Return the lines of the records verbatim, starting with the line containing "Task: Select the red coffin gift image" and going on through the line containing "Task: Click the", and give nothing else. Omit the pictures from your answer.

■ **RECORDED DATA**:
=====

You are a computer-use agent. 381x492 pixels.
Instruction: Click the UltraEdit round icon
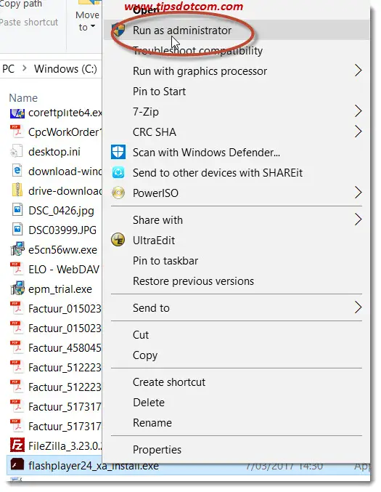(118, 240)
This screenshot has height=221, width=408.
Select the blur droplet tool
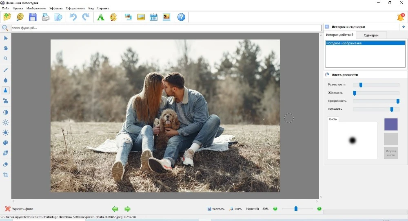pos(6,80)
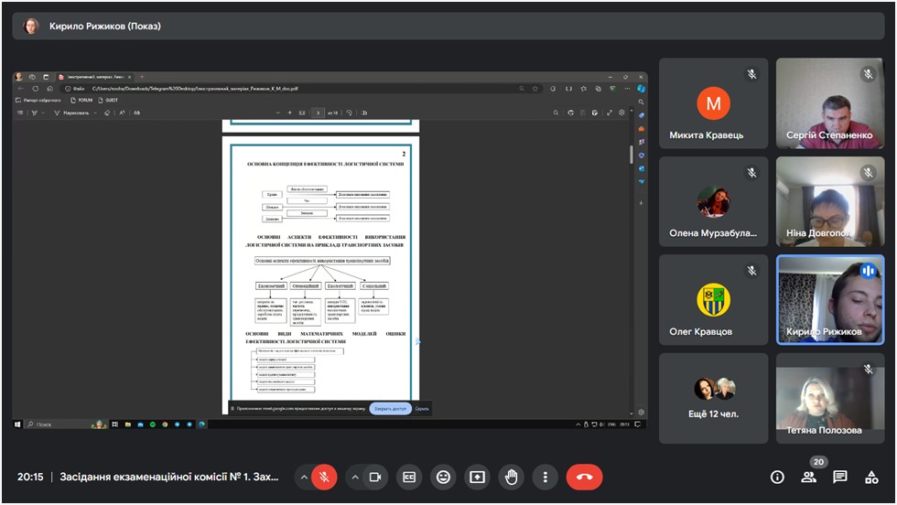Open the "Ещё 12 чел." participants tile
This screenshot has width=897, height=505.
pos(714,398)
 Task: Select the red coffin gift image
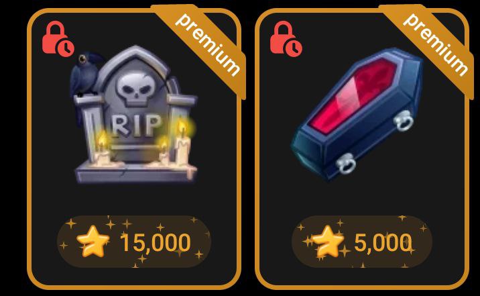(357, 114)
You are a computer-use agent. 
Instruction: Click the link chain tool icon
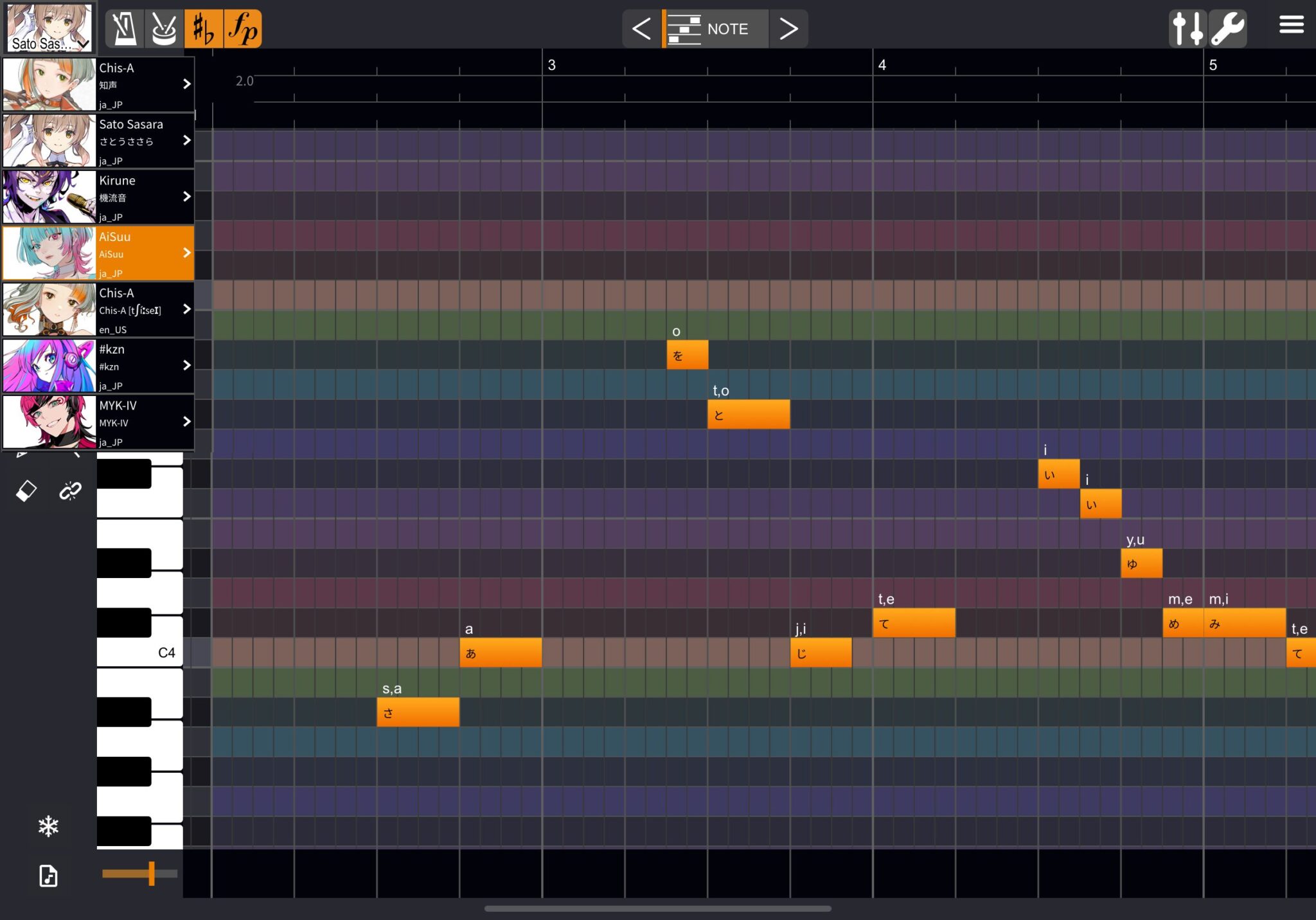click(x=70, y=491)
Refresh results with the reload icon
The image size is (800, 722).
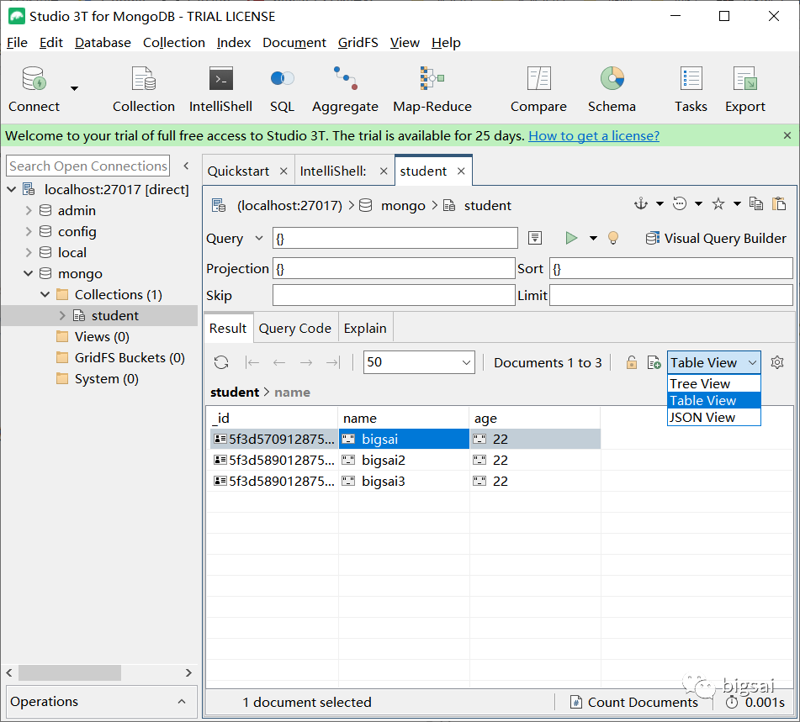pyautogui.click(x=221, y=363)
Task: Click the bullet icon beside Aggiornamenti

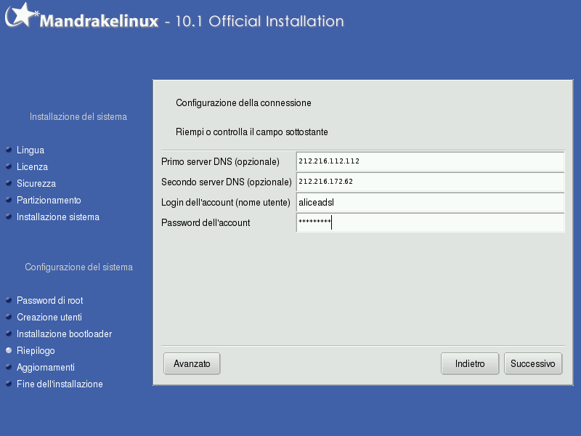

=====

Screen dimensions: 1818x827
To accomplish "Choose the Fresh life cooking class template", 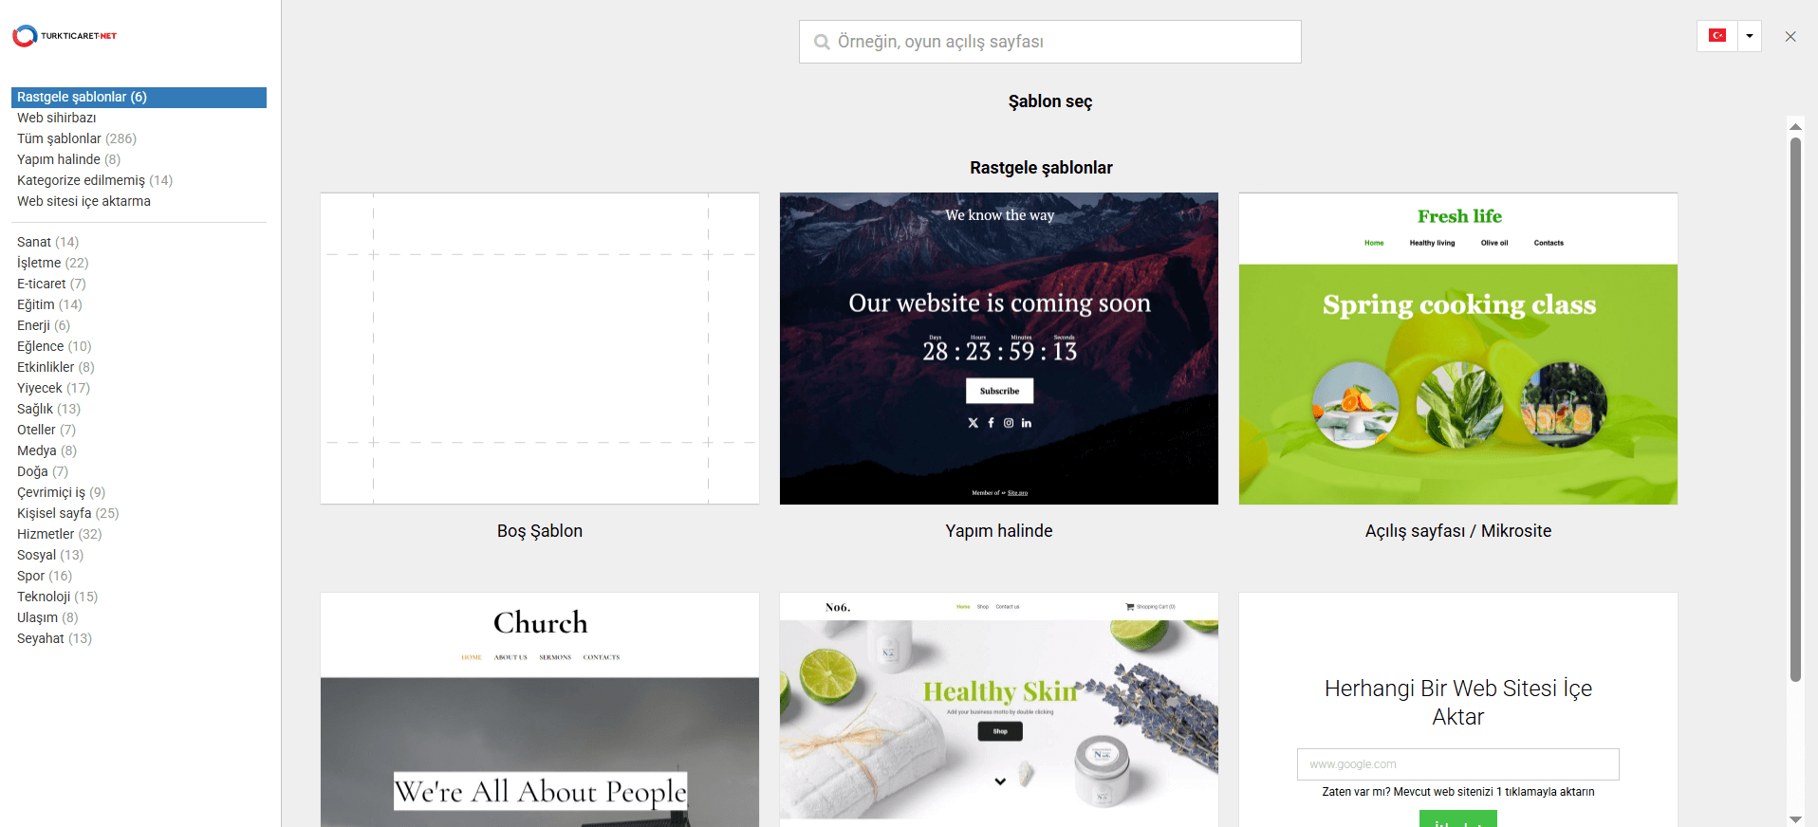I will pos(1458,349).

=====

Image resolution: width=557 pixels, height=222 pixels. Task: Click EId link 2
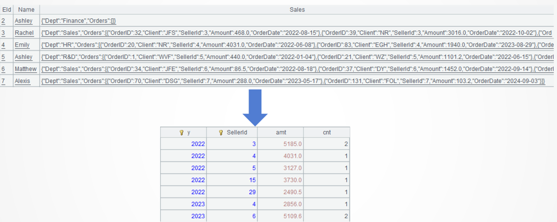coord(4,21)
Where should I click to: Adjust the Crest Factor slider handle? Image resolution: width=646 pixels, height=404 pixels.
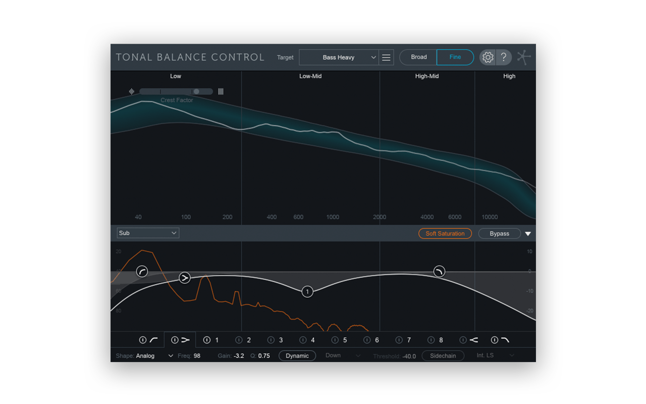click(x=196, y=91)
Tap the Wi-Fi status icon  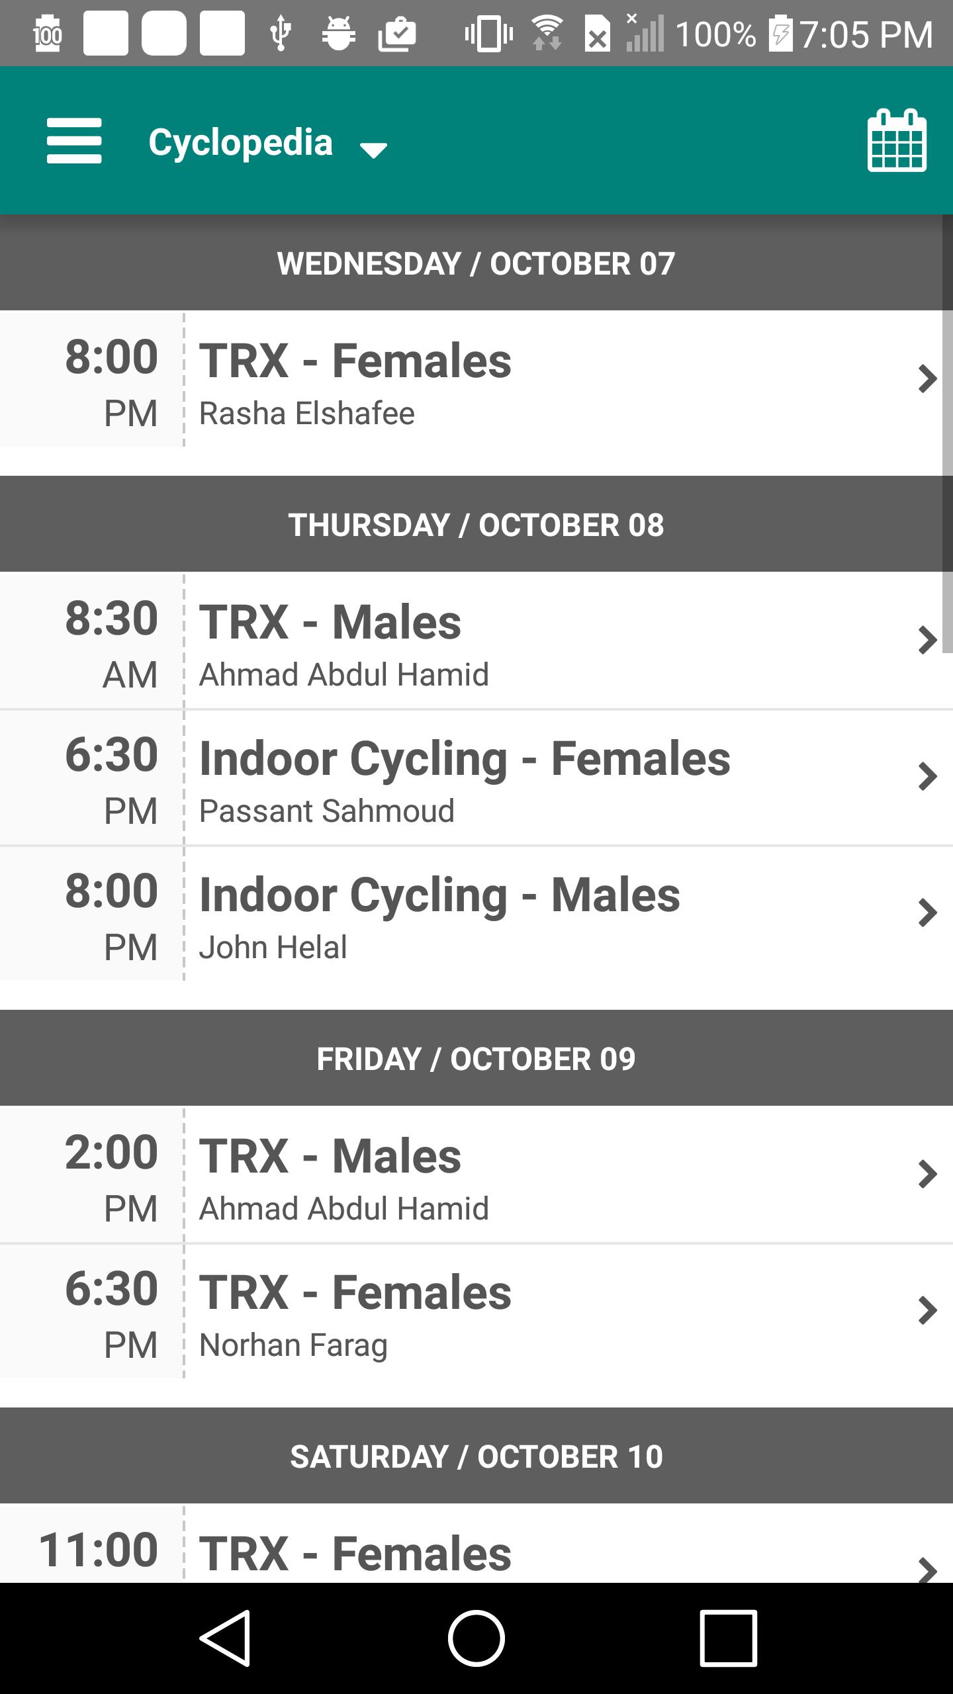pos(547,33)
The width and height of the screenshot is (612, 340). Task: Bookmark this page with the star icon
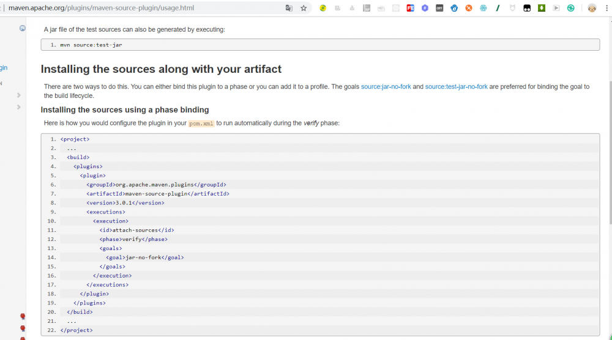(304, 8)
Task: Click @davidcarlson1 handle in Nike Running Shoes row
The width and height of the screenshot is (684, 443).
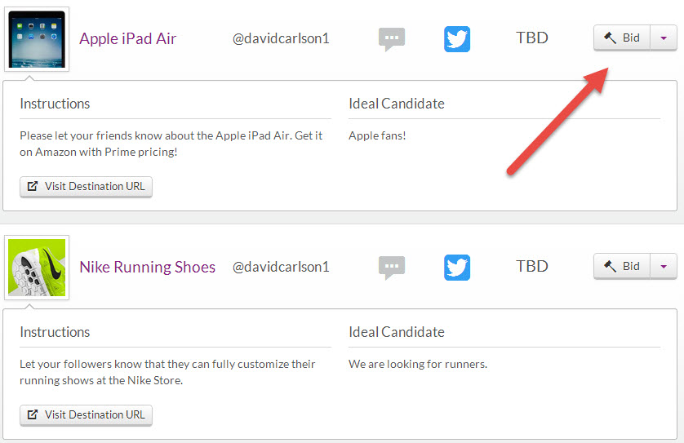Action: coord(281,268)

=====

■ **TASK SOLUTION**:
 Task: Select the red coffin gift image
(357, 114)
You are a computer-use agent. 
Instruction: Click the link chain tool icon
click(x=70, y=491)
Refresh results with the reload icon
The image size is (800, 722).
pyautogui.click(x=221, y=363)
Task: Click the bullet icon beside Aggiornamenti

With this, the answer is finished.